- **Directions**:
A. Decide whether each statement agrees with the contractor engagement guide. Answer yes or no for each and quote the deciding words.
(i) The guide says the aim of remedies is to convert the contractor into an employee.
(ii) The guide says that in many states and territories, sole traders can't insure themselves under workers compensation schemes.
(iii) The guide says the superannuation test can capture contractors who invoice with an ABN.
B. Update the contractor engagement guide between "Remedies include adjusting" and "genuine contractor model.", inclusive, with "fair balance" replaced by "reasonable balance".

Remedies include adjusting the price, removing or softening harsh terms, or setting aside the agreement. The goal is to restore a fair balance – not to convert the contractor into an employee.
How To Set Up A Compliant Contractor Engagement
The safest approach is to align your operations with a carefully drafted contract and run the day‑to‑day in a way that matches a genuine contractor model.
Use A Fit‑For‑Purpose Contract
Start with a written Contractors Agreement that reflects how the work will actually run. Cover scope, deliverables, fees, timelines, IP ownership, confidentiality, data protection, and termination.
For ongoing advisory or service arrangements, a Consulting Agreement can set clear expectations, service levels and recurring fees.
Define Outcomes, Not Day‑To‑Day Control
Contractors should generally control how, when and where they deliver the agreed outcome (subject to safety, site access and client requirements). Avoid employment‑style direction of hours, rosters and methods.
Allow Genuine Subcontracting Or Delegation
Where appropriate, allow the contractor to delegate work (with reasonable approval and compliance requirements). A real, workable delegation right is a strong indicator of an independent business.
Sort Out IP, Confidentiality And Data
Make sure the contract clearly assigns intellectual property in deliverables to your business (or licences it on terms you need). Include robust confidentiality provisions, and use an NDA if you’re sharing sensitive information before the main engagement is signed.
If any personal information is involved, have a compliant Privacy Policy and include data handling clauses covering collection, storage, security, and return/deletion of data at the end of the engagement.
Insurance, ABN And Practical Evidence Of A Separate Business
Require the contractor to supply an ABN and, where appropriate, maintain cover such as professional indemnity and public liability. These settings help demonstrate a separate enterprise and manage risk. If you’re weighing what cover makes sense for your industry, this overview on contractor insurance in Australia is a helpful starting point.
Workers compensation is different. In many states and territories, sole traders can’t insure themselves under workers compensation schemes because they are not classified as “workers” for their own business. Where cover is unavailable, contractors often look to personal accident/income protection policies outside the statutory workers compensation system. Always check the rules in your state or territory.
Superannuation And “Deemed Employee” Scenarios
Even if someone is a contractor for general employment law purposes, you may still owe superannuation if they’re engaged “wholly or principally for their labour” and personally perform the work for you. This test can capture contractors who invoice with an ABN. Build super assessments into onboarding and review them periodically if roles change.

- **Information given**:
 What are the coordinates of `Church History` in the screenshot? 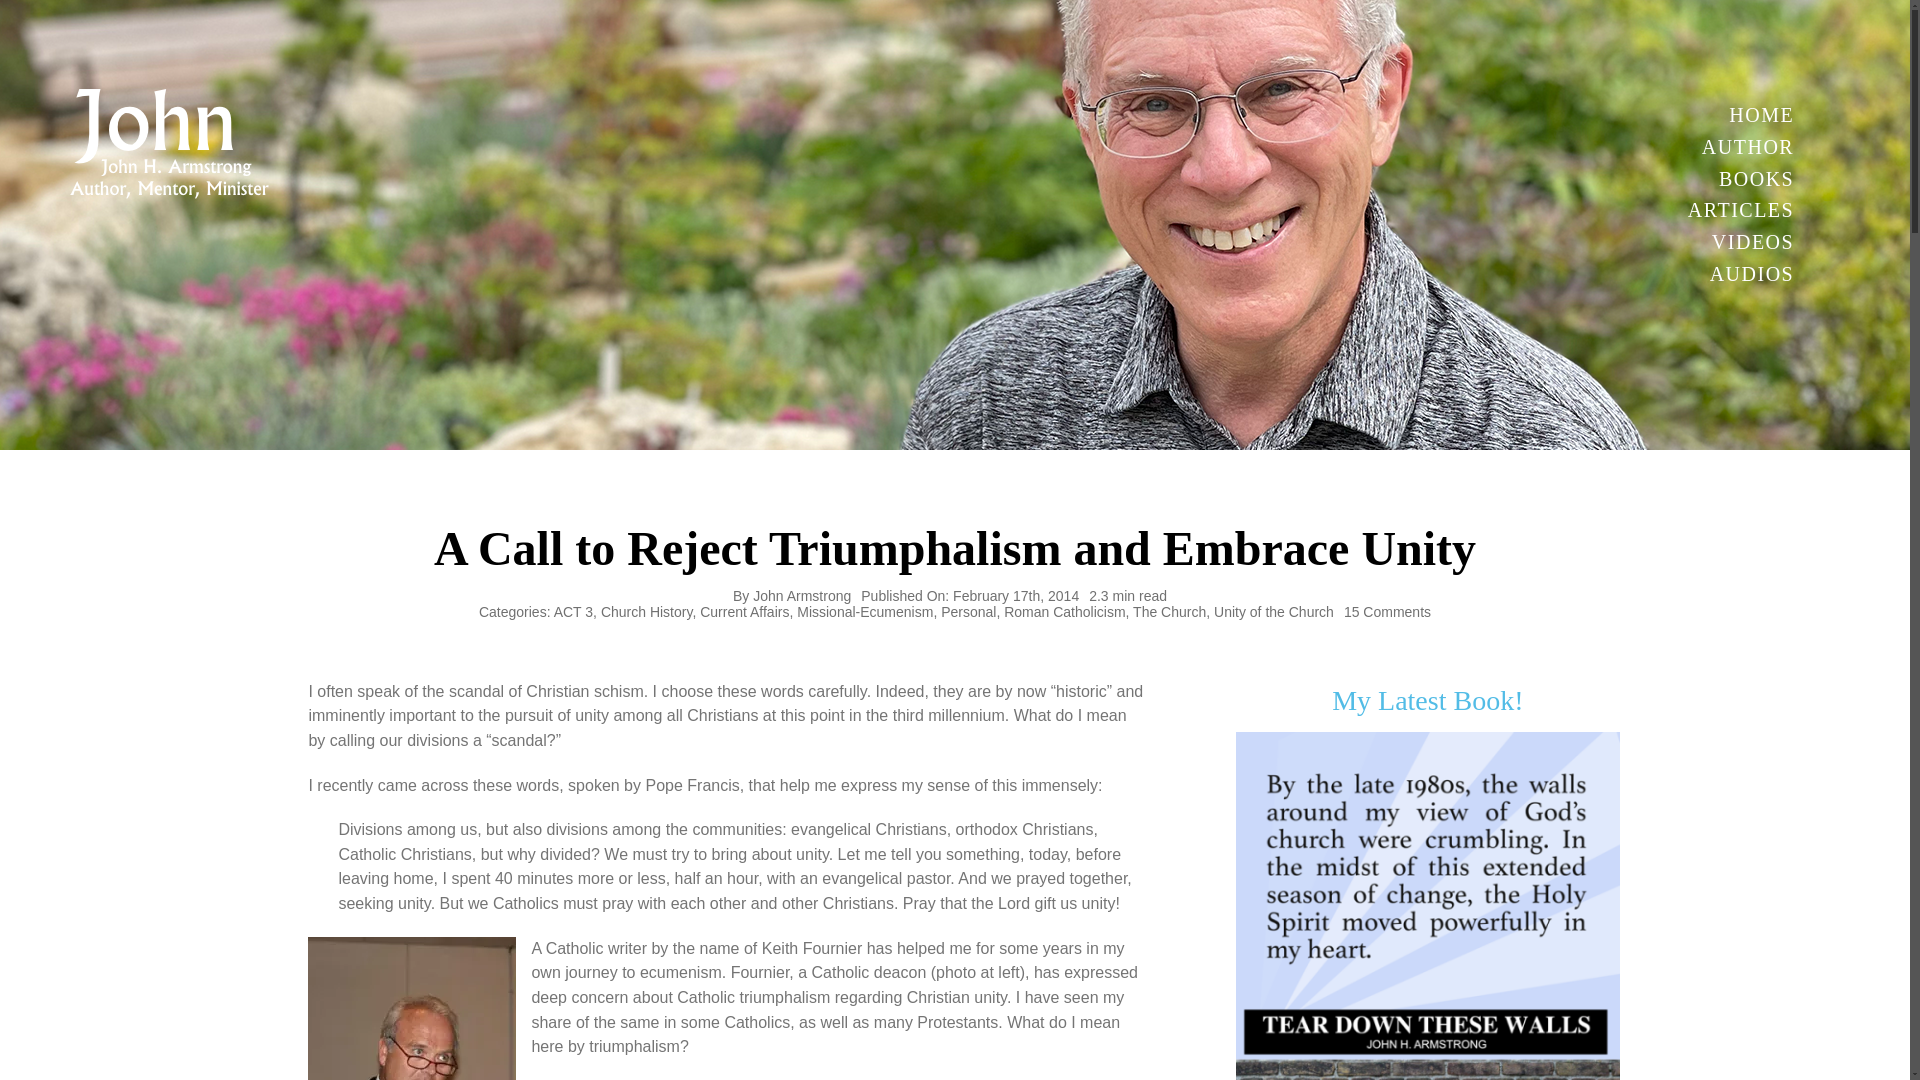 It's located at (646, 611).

==

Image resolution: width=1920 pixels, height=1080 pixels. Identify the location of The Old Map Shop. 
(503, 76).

- **Worked solutions**:
A.
(i) No: "The goal is to restore a fair balance – not to convert the contractor into an employee."
(ii) Yes: "In many states and territories, sole traders can’t insure themselves under workers compensation schemes"
(iii) Yes: "This test can capture contractors who invoice with an ABN."

B.
Remedies include adjusting the price, removing or softening harsh terms, or setting aside the agreement. The goal is to restore a reasonable balance – not to convert the contractor into an employee.
How To Set Up A Compliant Contractor Engagement
The safest approach is to align your operations with a carefully drafted contract and run the day‑to‑day in a way that matches a genuine contractor model.